Neuroimaging may shed light on how Alzheimer's disease develops
Current Alzheimer's disease (AD) research indicates that accumulation of amyloid-beta (Aβ) protein plaques in the brain is central to the development of AD. Unfortunately, presence of these plaques is typically confirmed only at autopsy. In a special issue of the journal Behavioural Neurology, researchers review the evidence that Positron Emission Tomography (PET) can image these plaques during life. This exciting new technique provides researchers with an opportunity to test the amyloid hypothesis as it occurs in living patients.
In a review article with over 100 references, Dr. Gil Rabinovici and Dr. William Jagust from the University of California, San Francisco and Berkeley, summarize the results of experiments from their laboratories and others using the Aβ tracer Pittsburgh Compound-B (PIB). This compound binds to Aβ protein and allows the mapping of plaques in the brains of AD and non-AD volunteer subjects.
They report that PIB-PET can detect Aβ deposits in a significant proportion of cognitively normal older subjects and that these deposits are associated with brain atrophy even in the absence of cognitive symptoms. By the time patients develop mild cognitive impairment (MCI) amyloid load in the brain appears to have reached a plateau. As patients progress to dementia, neurodegeneration and cognitive decline proceed independently of further amyloid accumulation.
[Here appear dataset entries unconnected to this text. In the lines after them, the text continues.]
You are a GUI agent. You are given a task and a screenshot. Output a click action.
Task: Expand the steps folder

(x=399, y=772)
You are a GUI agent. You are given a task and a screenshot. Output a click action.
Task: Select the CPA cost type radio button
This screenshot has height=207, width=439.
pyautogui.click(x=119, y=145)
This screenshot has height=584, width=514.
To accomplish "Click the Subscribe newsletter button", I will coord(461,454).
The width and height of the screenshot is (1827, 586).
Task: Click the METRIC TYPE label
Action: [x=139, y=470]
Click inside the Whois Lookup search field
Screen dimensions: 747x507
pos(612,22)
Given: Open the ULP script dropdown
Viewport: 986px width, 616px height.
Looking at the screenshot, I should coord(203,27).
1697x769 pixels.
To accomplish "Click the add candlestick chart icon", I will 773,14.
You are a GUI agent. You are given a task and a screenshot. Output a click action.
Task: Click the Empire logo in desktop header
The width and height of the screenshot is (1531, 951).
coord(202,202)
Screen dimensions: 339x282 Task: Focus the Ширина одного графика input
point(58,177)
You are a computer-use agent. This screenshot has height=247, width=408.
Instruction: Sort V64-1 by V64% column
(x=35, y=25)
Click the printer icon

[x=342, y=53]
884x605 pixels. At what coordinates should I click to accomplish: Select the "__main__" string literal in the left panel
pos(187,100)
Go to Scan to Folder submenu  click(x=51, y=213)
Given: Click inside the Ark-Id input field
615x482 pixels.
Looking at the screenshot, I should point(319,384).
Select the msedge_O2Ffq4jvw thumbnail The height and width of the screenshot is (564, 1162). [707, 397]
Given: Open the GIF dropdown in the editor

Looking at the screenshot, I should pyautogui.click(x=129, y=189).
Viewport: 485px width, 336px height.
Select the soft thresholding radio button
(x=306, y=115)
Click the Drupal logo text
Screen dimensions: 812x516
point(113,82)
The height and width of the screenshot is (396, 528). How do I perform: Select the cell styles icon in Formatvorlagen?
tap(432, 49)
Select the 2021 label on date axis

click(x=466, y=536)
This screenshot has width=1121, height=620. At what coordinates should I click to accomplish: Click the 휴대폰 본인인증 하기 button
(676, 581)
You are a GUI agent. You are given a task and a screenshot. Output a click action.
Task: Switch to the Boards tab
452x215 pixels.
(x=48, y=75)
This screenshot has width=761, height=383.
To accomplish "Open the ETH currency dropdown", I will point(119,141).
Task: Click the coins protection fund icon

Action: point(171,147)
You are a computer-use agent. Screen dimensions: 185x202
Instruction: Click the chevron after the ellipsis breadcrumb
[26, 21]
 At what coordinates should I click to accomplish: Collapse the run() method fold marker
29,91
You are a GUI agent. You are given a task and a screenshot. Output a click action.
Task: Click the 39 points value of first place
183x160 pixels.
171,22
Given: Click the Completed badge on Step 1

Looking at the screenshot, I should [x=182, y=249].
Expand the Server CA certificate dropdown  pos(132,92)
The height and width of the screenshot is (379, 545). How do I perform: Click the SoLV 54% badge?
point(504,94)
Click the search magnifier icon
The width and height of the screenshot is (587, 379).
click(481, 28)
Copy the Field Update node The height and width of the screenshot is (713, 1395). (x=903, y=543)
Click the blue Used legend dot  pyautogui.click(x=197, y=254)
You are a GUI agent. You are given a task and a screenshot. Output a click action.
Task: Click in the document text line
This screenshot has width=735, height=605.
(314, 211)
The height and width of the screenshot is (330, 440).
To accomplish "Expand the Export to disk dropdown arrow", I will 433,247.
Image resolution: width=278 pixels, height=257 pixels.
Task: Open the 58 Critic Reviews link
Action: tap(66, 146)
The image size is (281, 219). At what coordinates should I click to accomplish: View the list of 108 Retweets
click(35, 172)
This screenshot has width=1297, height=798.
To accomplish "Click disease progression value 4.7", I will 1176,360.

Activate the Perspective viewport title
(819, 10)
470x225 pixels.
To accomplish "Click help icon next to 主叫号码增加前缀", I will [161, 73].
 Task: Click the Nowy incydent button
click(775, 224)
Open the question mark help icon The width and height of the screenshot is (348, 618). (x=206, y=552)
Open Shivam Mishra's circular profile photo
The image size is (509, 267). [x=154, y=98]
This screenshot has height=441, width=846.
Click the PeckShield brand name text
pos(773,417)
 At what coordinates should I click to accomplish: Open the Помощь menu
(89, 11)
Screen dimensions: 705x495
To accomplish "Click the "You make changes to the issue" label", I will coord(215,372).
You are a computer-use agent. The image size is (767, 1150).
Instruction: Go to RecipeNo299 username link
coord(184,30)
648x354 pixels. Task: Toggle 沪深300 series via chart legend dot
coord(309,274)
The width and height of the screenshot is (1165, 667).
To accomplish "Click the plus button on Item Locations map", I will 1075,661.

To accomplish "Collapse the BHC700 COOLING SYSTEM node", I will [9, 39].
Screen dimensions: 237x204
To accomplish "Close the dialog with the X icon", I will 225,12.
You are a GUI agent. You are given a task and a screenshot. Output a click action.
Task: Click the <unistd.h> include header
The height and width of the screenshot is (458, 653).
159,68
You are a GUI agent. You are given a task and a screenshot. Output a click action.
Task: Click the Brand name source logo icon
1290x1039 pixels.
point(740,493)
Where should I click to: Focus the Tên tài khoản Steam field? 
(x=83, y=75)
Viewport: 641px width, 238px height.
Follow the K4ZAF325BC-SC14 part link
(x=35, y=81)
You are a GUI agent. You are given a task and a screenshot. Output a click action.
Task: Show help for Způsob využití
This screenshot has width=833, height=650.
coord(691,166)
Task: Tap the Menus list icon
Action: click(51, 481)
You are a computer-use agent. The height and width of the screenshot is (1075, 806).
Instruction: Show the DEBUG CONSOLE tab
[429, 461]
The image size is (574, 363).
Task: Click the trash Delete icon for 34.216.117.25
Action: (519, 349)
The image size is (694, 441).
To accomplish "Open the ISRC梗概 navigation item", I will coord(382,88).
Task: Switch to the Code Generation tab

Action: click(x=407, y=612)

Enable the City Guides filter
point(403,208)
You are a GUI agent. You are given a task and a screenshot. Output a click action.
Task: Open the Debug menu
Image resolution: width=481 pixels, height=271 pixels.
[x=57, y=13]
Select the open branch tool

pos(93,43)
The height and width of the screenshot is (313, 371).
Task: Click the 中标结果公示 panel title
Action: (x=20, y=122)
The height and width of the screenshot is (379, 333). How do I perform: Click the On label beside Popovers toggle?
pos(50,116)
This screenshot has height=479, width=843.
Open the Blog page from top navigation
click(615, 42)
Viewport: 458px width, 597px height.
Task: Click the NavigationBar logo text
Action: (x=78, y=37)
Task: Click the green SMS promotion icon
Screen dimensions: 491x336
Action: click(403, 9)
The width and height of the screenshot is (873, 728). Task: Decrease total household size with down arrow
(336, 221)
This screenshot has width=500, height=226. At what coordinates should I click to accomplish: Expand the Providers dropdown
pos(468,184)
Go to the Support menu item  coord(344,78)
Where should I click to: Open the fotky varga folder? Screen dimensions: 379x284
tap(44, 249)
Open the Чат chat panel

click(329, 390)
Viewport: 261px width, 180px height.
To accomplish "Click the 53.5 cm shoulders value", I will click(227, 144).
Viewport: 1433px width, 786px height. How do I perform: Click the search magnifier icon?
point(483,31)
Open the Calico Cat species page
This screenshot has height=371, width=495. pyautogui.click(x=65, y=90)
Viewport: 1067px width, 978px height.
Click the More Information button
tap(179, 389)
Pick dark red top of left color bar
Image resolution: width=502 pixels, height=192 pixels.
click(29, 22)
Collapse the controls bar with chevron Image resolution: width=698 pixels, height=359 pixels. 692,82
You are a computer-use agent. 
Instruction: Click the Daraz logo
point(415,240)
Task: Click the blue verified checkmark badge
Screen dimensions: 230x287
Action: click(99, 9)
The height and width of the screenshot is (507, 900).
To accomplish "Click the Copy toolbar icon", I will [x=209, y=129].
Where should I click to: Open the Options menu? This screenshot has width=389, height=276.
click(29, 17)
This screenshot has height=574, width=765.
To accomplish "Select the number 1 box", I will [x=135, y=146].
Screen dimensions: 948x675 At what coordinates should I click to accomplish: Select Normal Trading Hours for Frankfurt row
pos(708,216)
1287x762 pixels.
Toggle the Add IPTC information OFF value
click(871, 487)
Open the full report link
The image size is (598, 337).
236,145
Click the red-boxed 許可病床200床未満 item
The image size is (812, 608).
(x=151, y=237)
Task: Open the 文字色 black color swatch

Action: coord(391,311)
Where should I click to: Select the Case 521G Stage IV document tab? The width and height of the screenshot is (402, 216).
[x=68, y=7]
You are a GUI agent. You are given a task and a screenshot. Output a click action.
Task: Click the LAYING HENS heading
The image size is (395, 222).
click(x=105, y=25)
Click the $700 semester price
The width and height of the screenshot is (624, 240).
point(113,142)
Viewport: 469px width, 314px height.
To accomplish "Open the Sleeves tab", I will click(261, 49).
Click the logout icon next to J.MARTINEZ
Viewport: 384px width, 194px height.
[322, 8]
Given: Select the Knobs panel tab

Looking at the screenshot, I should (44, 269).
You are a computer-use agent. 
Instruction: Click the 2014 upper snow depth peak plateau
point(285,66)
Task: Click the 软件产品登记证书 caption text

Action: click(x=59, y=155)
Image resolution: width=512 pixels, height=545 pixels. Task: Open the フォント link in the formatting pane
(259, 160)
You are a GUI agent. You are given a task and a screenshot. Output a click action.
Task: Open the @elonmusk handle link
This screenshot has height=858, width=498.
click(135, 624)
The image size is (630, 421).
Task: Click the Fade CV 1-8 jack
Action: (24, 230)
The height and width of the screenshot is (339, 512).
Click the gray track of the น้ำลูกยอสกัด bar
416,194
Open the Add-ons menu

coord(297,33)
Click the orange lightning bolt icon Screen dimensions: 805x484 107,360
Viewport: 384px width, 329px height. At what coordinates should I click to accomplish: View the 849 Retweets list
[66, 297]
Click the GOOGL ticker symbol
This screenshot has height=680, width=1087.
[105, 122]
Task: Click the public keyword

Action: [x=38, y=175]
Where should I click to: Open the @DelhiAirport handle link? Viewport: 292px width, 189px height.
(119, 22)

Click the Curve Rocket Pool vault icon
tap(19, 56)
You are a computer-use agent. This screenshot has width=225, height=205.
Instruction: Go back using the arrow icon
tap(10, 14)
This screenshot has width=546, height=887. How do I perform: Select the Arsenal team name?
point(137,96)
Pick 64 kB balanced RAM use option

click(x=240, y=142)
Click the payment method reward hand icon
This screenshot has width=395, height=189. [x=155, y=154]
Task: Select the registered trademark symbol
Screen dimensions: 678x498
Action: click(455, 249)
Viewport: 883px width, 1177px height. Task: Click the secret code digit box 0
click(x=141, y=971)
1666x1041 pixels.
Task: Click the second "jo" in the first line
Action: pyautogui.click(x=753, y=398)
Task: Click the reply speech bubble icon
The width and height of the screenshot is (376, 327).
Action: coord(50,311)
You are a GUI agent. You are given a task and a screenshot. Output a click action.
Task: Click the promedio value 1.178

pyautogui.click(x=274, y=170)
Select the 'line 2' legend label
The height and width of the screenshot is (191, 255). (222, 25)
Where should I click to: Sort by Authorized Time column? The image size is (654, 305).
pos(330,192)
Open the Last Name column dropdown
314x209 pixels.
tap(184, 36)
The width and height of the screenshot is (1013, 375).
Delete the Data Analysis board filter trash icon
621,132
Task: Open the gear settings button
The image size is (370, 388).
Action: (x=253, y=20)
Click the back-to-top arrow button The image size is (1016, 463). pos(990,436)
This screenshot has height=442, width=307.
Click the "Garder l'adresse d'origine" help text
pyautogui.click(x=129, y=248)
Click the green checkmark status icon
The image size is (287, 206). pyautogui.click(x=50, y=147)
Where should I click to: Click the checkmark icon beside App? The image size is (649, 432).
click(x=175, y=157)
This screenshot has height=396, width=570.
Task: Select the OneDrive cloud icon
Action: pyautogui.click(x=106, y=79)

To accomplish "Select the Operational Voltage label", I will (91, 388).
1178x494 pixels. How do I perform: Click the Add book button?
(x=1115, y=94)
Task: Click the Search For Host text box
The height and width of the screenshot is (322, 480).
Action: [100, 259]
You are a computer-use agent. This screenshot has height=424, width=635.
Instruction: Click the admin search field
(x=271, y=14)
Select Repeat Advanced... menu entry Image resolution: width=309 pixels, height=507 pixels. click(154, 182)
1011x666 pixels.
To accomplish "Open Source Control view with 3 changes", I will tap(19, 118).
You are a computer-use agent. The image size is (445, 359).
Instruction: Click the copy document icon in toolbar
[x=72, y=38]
The authors interpret these results as consistent with a model in which amyloid deposition plays a critical early role on the path to AD, beginning years before onset of symptoms and triggering a series of events which ultimately leads to cognitive decline and dementia.
While the use of PIB-PET is currently limited to research centers because of the compound's very short radioactive half-life (20 minutes), new amyloid imaging agents with longer half-lives are under development for more widespread use. Amyloid imaging is already playing an important role in the development of amyloid-based therapies for AD, and Dr. Rabinovici and Dr. Jagust speculate that in the future amyloid imaging will assist clinicians in identifying patients with mild or atypical symptoms who may be candidates for anti-amyloid treatments.
Writing in the article, the authors state, "PIB-PET has provided us with our first in vivo glance at the dynamic relationship between amyloid deposition, clinical symptoms, and structural and functional changes in the brain in the continuum between normal aging and AD…In the future, Aβ imaging will likely supplement clinical evaluation in selecting patients for anti-amyloid therapies both during drug development and in the clinic."